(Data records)
----------------------------------------
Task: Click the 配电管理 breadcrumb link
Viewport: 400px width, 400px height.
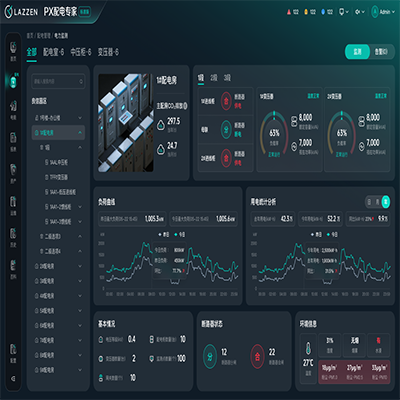Action: pyautogui.click(x=43, y=36)
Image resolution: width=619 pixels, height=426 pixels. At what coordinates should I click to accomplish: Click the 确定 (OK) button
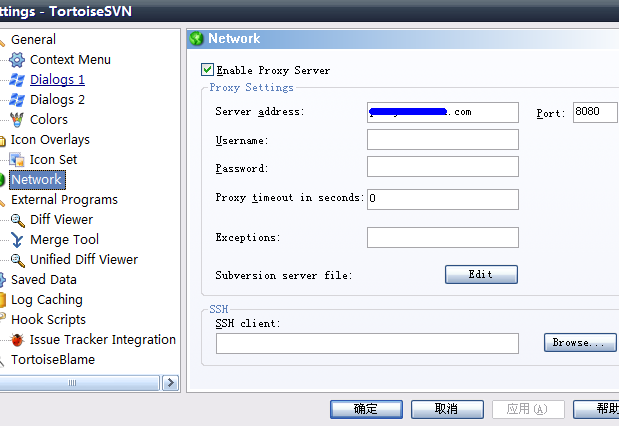coord(366,409)
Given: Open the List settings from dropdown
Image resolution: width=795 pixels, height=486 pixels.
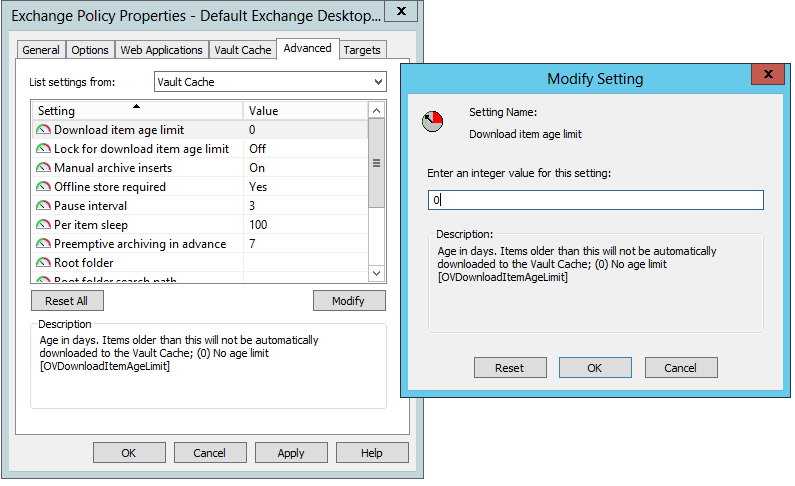Looking at the screenshot, I should point(269,82).
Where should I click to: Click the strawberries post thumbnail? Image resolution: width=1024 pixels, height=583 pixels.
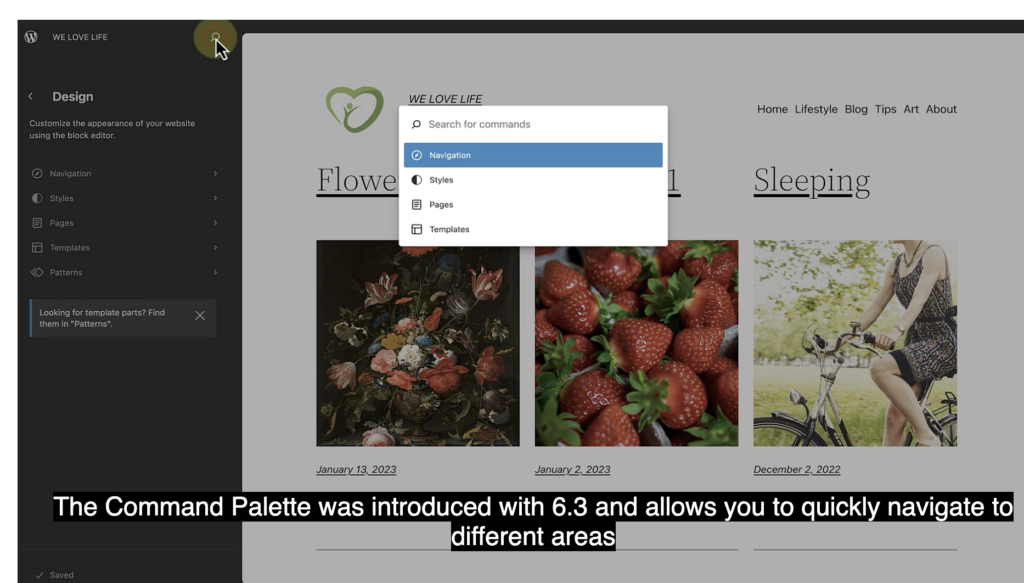point(636,343)
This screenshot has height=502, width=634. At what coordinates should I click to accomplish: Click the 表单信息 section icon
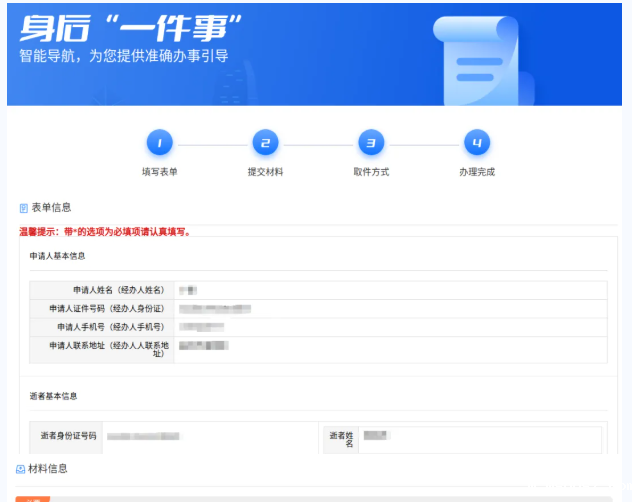coord(23,208)
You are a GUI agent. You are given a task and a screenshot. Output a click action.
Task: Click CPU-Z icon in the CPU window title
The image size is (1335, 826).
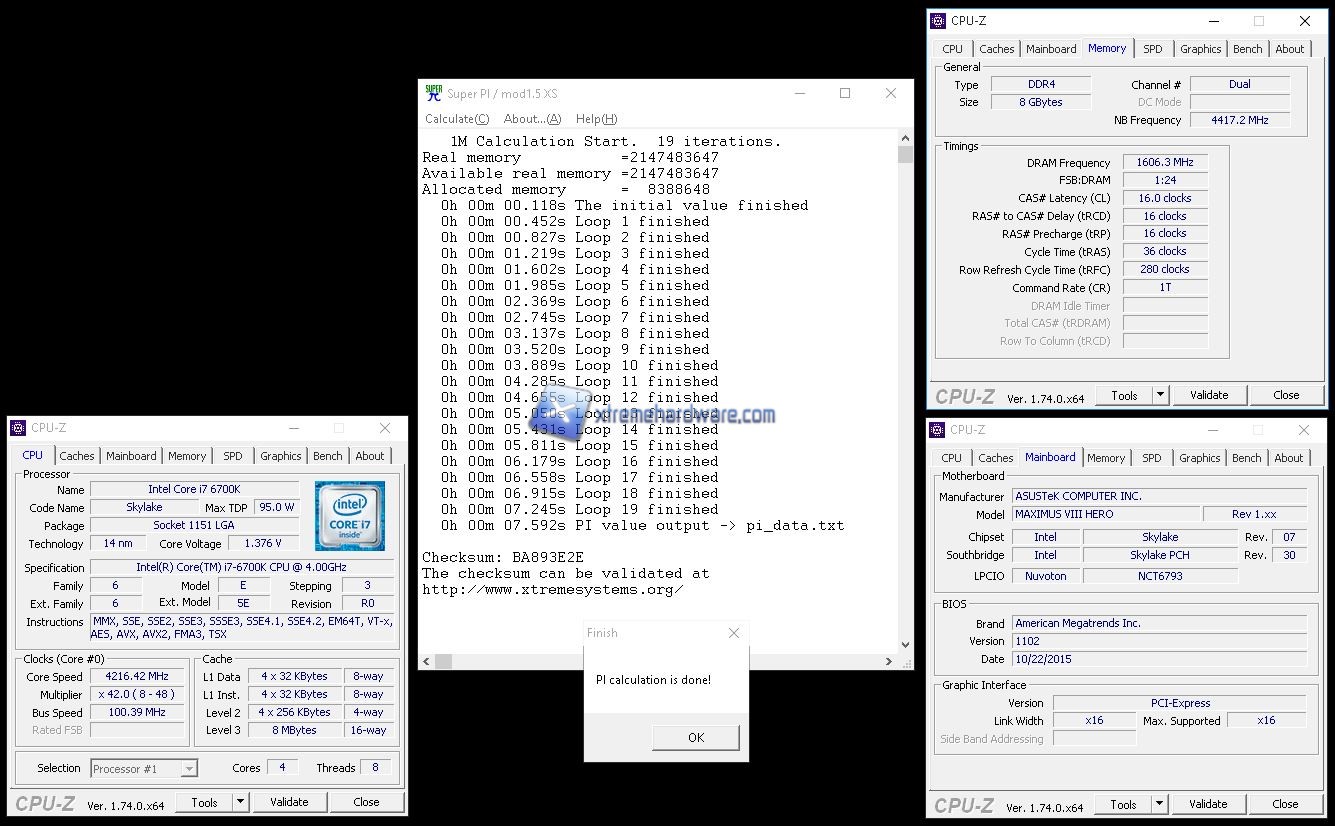[18, 428]

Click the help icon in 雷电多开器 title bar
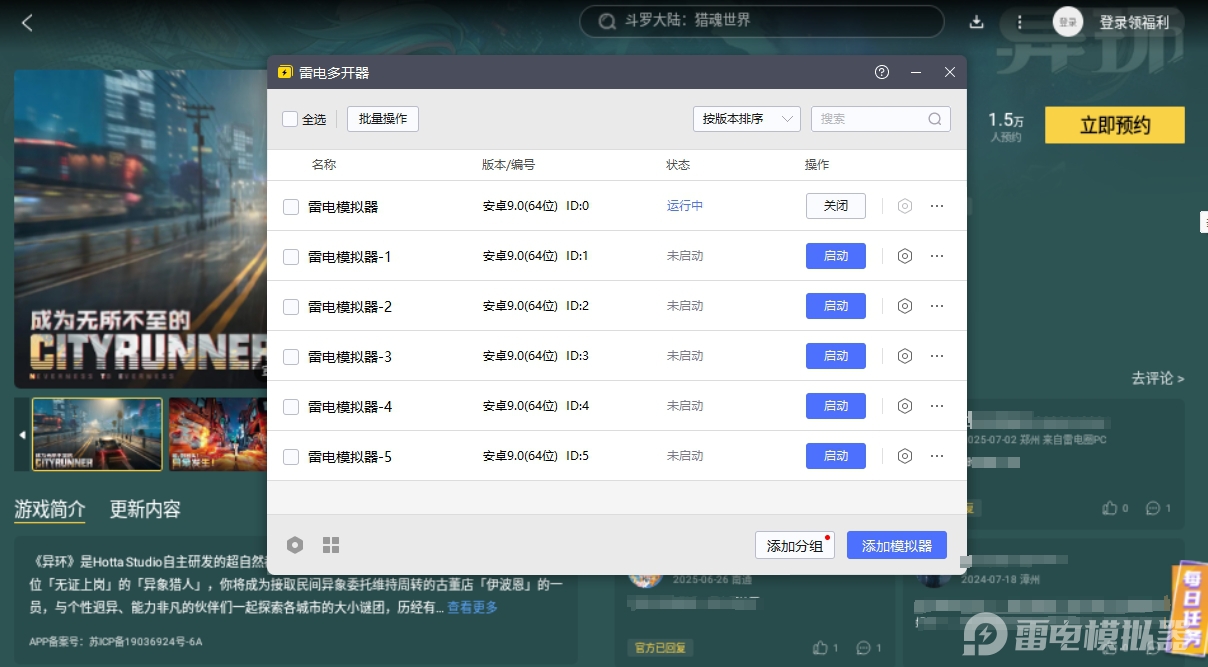point(882,72)
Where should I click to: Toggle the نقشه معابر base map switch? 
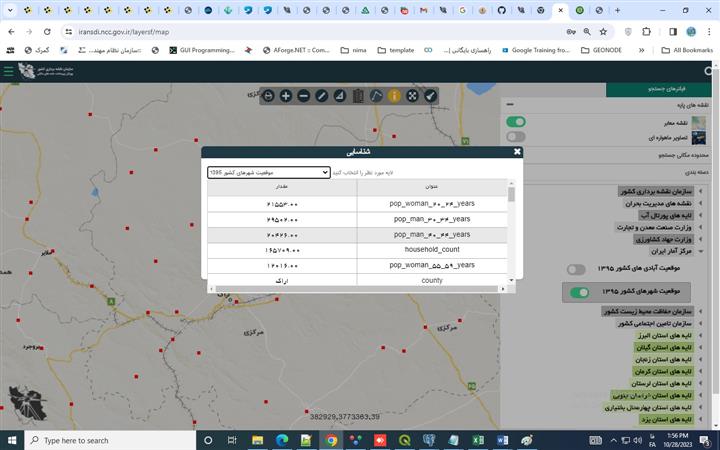[x=516, y=122]
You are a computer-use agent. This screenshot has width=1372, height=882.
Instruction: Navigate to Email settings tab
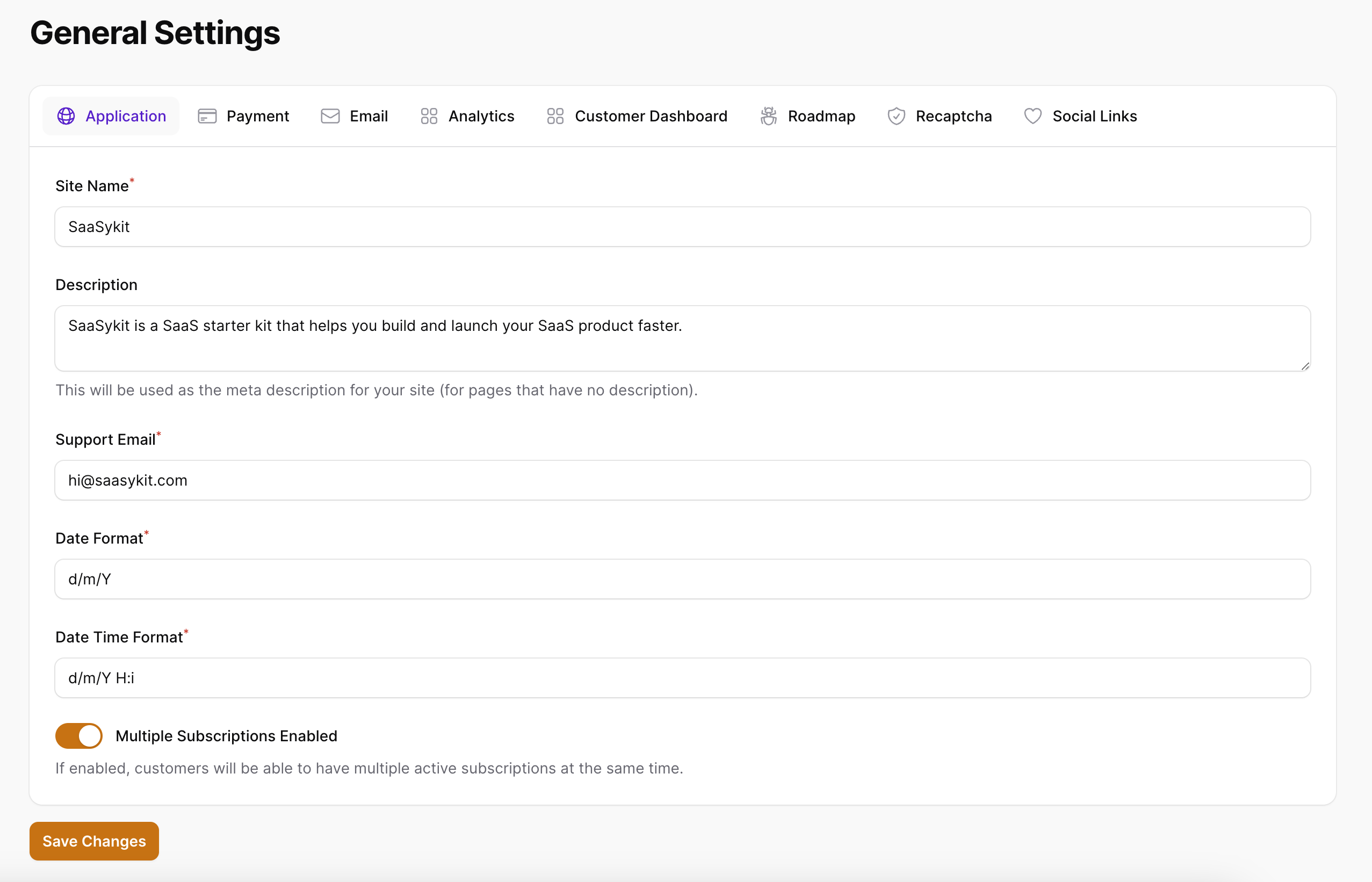pyautogui.click(x=368, y=115)
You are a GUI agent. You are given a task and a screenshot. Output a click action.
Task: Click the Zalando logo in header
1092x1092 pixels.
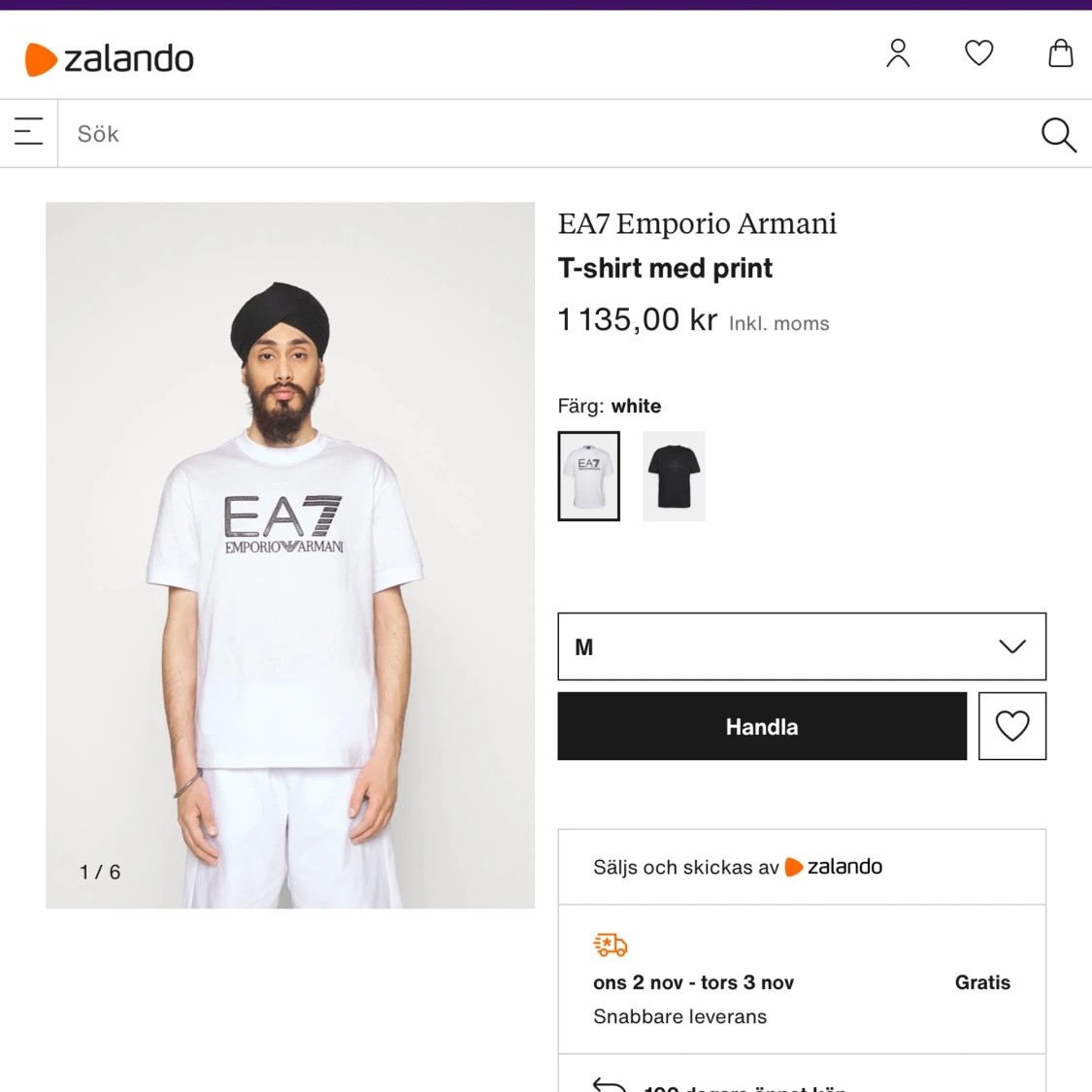tap(109, 58)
----------------------------------------
• TASK DESCRIPTION: The response should repeat every entry above exactly and include none of the pictures.

• RESPONSE AREA:
Task: Click the 配电管理 breadcrumb link
Viewport: 400px width, 400px height.
Action: pyautogui.click(x=43, y=36)
Image resolution: width=619 pixels, height=426 pixels. At what coordinates should I click to accomplish: Click the 确定 (OK) button
coord(366,409)
Given: Open the List settings from dropdown
Image resolution: width=795 pixels, height=486 pixels.
Looking at the screenshot, I should point(269,82).
Where should I click to: Click the strawberries post thumbnail? Image resolution: width=1024 pixels, height=583 pixels.
point(636,343)
This screenshot has height=502, width=634. At what coordinates should I click to accomplish: Click the 表单信息 section icon
coord(23,208)
You are a GUI agent. You are given a task and a screenshot. Output a click action.
Task: Click CPU-Z icon in the CPU window title
The image size is (1335, 826).
[18, 428]

Click the help icon in 雷电多开器 title bar
point(882,72)
Where should I click to: Toggle the نقشه معابر base map switch? 
[x=516, y=122]
You are a computer-use agent. This screenshot has width=1372, height=882.
Instruction: Navigate to Email settings tab
pyautogui.click(x=368, y=115)
You are a GUI agent. You are given a task and a screenshot. Output a click action.
Task: Click the Zalando logo in header
1092x1092 pixels.
tap(109, 58)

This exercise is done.